Required work>
a - Please answer these questions from the post on string keyword arguments, marking each answer (i), (ii), (iii) on its own line:
(i) On what date and at what time was the message sent?
(ii) What keyword and value does the working call to foo() pass?
(iii) Where did the asker look for an answer before writing?
b - Shorten the paragraph of the post on string keyword arguments that begins "My apologies for troubling", keeping its main facts.
c - Write what comes next in the post on string keyword arguments, picking up right after its last sentence.

Given text>
★ ★ ★ ★ ★
Newbie: How can I use a string value for a keyword argument?

John Machin sjmachin at lexicon.net
Mon Feb 25 07:20:37 EST 2008


On Feb 25, 10:42 pm, Doug Morse <mo... at edoug.org> wrote:
> Hi,
>
> My apologies for troubling for what is probably an easy question... it's just
> that can't seem to find an answer to this anywhere (Googling, pydocs, etc.)...
>
> I have a class method, MyClass.foo(), that takes keyword arguments.  For
> example, I can say:
>
> x = MyClass()
> x.foo(trials=32)
>
> Works just fine.
>
> What I need to be able to do is call foo() with a string value specifying the
> keyword (or both the keyword and value would be fine), something along the
> lines of:
>
> x = MyClass()
> y = 'trials=32'
> x.foo(y)        # doesn't work
>
> or
>
> x.MyClass()
> y = 'trials'
> x.foo(y = 32)   # does the "wrong" thing
>
> Surely there's some way to use a string's value as the key for making a method
> call with a keyword argument?
★ ★ ★ ★ ★
Dataset content>
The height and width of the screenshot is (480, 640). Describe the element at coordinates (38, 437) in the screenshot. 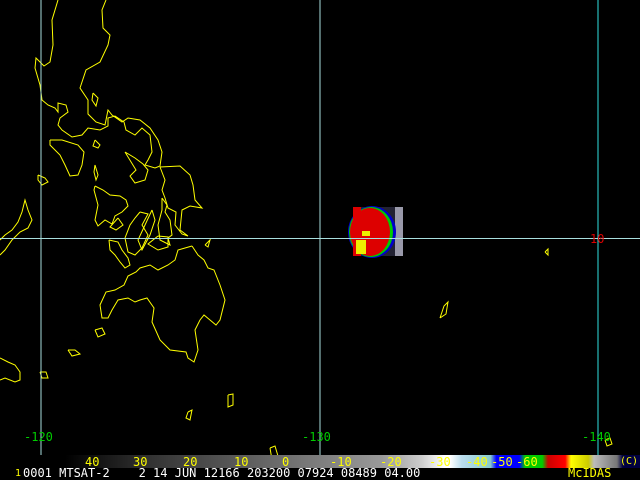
★ ★ ★ ★ ★
Expected outputs>
a -
(i) Mon Feb 25 07:20:37 EST 2008
(ii) trials=32
(iii) Googling, pydocs, etc.

b - The asker apologizes for a likely easy question but couldn't find an answer anywhere, including through Googling and pydocs.

c -
>
> Just for completeness, my goal is simply to read a bunch of key/value pairs
> from an INI file (using ConfigObj) and then use those key/value pairs to set a
> (3rd party) object's parameters, which must be done with a call along the
> lines of "instance.set(key=value)".  Obviously, I could create a huge if..elif
> statement along the lines of "if y = 'trials': x.foo(trials=32); elif y =
> 'speed': x.foo(speed=12);" etc., but then the statement has to be maintained
> every time a new parameter is added/changed etc.  Plus, such a solution seems
> to me grossly inelegant and un-Pythonic.
>

I'm not quite sure what foo() is really supposed to do ... however the
built-in function setattr is your friend. Assuming that ini_dict
contains what you have scraped out of your .ini file, you can do:
    x = MyCLass()
    for key, value in ini_dict.items():
        setattr(x, key, value)
You may prefer (I would) to do it inside the class, and maybe do some
checking/validation:
    class MyClass(object):
        def load(self, adict):
            for k, v in adict.items():
                # do checking here
                setattr(self, k, v)
   # much later
   x = MyClass()
   x.load(ini_dict)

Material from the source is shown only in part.